Recently, several psychologists, perhaps most notably Jonathan Haidt and his collaborators, have emphasized the connection between disgust and moral condemnation. Inducing disgust -- whether by hypnosis, rubbish, or fart spray -- tends to increase the severity of people's moral condemnation. Positive odors have an effect, too: Evidently, shopping-mall passersby are more likely to agree to break a dollar when approached near a pleasant-smelling bakery than when approached near a neutral-smelling store. Joshua Greene's work suggests that people have swift emotional reactions to hypothetical scenarios like smothering a noisy baby to save a roomful of hiding people, and that these emotional reactions drive moral judgments which are then clothed in reasons post-hoc. Similarly, perhaps, we find sex with a frozen chicken revolting and so morally condemn it, even if we can find no rational basis for that condemnation.
Now one possible interpretation of such results is that we have a moral module whose outputs are influenced by factors like odor and the cuteness of babies. After all, moral judgments, according to most philosophers and moral psychologists, are one thing and aesthetic judgments are another, even if the one affects the other. Philosophers have long recognized several different and distinct types of norms: moral norms, aesthetic norms, prudential norms, and epistemic norms, for example. Sometimes it is held that these different norms constrain each other in some way: For example, perhaps the immoral can never truly be beautiful or in one's self-interest, or maybe there's a moral obligation to be epistemically rational. But even if one norm is in the end completely subsumed by another, wherever there is a multiplicity of norm-types, philosophers generally treat those norms as sharply conceptually distinct.
Another possibility, though, it seems to me, is that norms mush together, not just causally (with aesthetic judgments affecting moral judgments, as a matter of psychological fact) and not just via philosophically-discovered putative contingencies (e.g., the immoral is never beautiful), but into a blurry mess where the existence of a normative judgment, maybe even a normative fact, is clear but in which the type of normativity is not best conceptualized in terms of distinct categories. This is not just the ordinary claim that normative judgments can be multi-faceted. "Facets" are by nature sharply distinct. Someone who holds to the sharp distinctness of different types of normativity might still accept, presumably will accept, that a normative judgment might have more than one dimension, e.g., an epistemic and a moral dimension. Racism might be, for example, epistemically irrational and immoral and ugly, with each of these facts a distinct facet of its counternormativity. My thought, however, is that many of our normative judgments, and perhaps also many normative facts, might not be as sharply structured as that.
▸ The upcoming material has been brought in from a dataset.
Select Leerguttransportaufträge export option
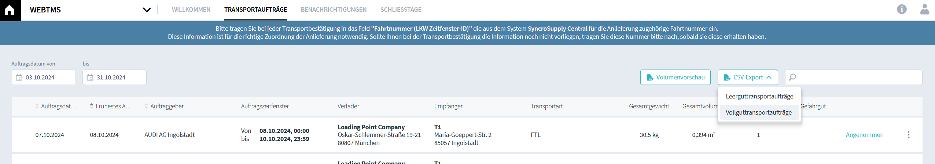Viewport: 935px width, 164px height. 759,96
Consider, for example, the following strip from Calvin and Hobbes:
(Calvin's father answers the phone at work. Calvin says, "It surrrrre is nice outside! Climb a tree! Goof off!". In the last panel Calvin says to Hobbes, "Dad harasses me with his values, so I harass him with mine.")
Is Calvin urging a certain set of moral values on his father? Or is it rather that Calvin sees prudential value in climbing trees and hopes to win his father over to a similar prudential evaluation? Or is this something more like an aesthetic worldview of Calvin's? Psychologically, I don't know that there needs to be some particular mix, in Calvin, of moral or prudential or aesthetic dimensions to his normative judgment. Need there be a fine-grained fact of the matter? Furthermore, let's suppose that Calvin is right and his father should climb a tree and goof off. What kind of "should" or blend of shouldishness is at issue? Need it be the case that the normativity is X% moral and Y% prudential? Or prudential rather than moral? Or definitely both but for distinct (if possibly overlapping) metaphysical reasons?
My core thought is this: The psychology of normativity might be a mushy mess of attractions and repulsions, of pro and con attitudes, not well characterized by sharp distinctions between the philosophers' several types of normativity. And to the extent that real normative facts are grounded in such psychological facts, they might inherit this mushiness.